The end of the year is starting to stare me in the face. I know it's only the end of October, and I know that we've still two months, but let's be honest: between Thanksgiving and Christmas, there's really only about a month of usable time between now and then.
The thing that this reminds me of is commitment. This was one of the things that was a big point of discussion at the seminar we went to in June: commitment. First of all, keeping commitments to yourself, and second of all, keeping commitments to others.
The part that has always given me great trouble is actually keeping commitments to myself. Others are not so difficult: I tend to do it out of a sense of shame, if not from a concern about keeping my word. But the ones to myself are far more likely to slide off, as I have been making excuses to myself about myself all my life.

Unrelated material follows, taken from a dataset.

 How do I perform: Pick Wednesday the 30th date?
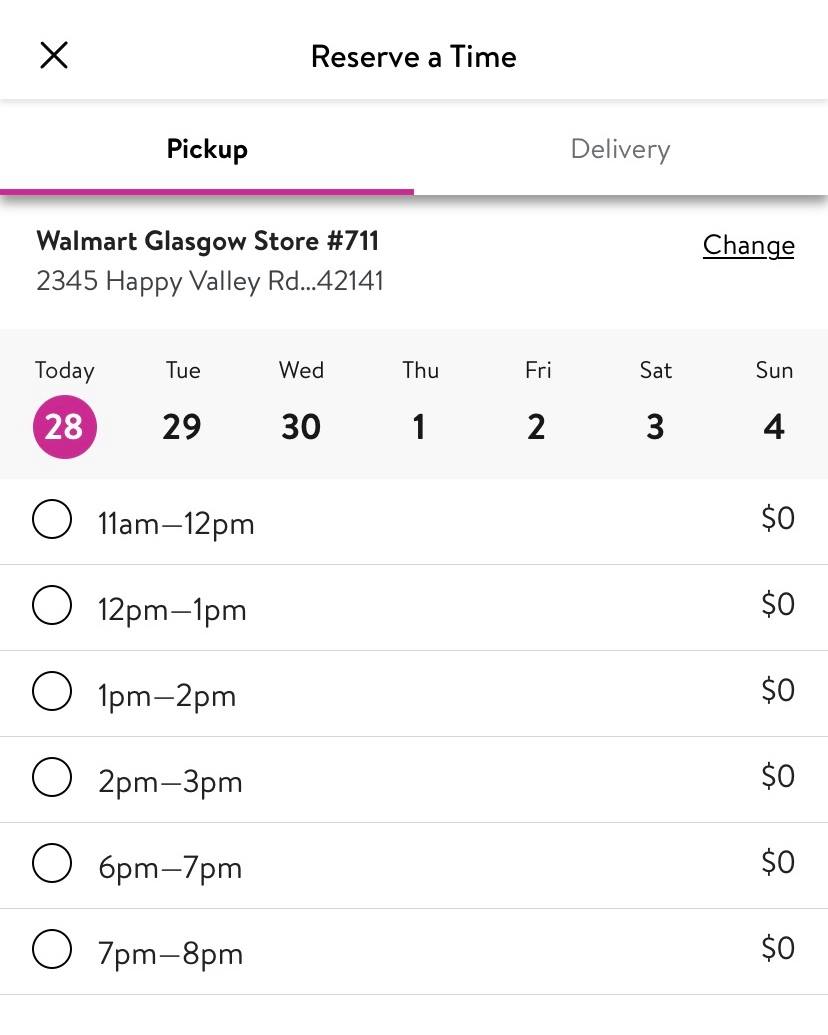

But the commitments to myself are often the ones that are the most critical. Spiritual commitments, to pray or study or push on to be more Christlike, are always between God - and myself. Items like health, accomplishing small tasks which need to be done or even the big ones that need to be done, are always in the end a commitment to myself to do them.
How am I doing with them?
For most, unfortunately, not well - and largely because I don't really believe that they are that important. Why? Because I have so trained myself (largely through the process of schooling) that actions equal results, or should. But for so many of the personal commitments, the results are not necessarily visible, if perhaps at all - and trying to tie them to something outside of one's self, like saying is either ineffective or downright dangerous, as it mentally may put me in a position I shouldn't be in.
How do you motivate? How do you stop lying to yourself?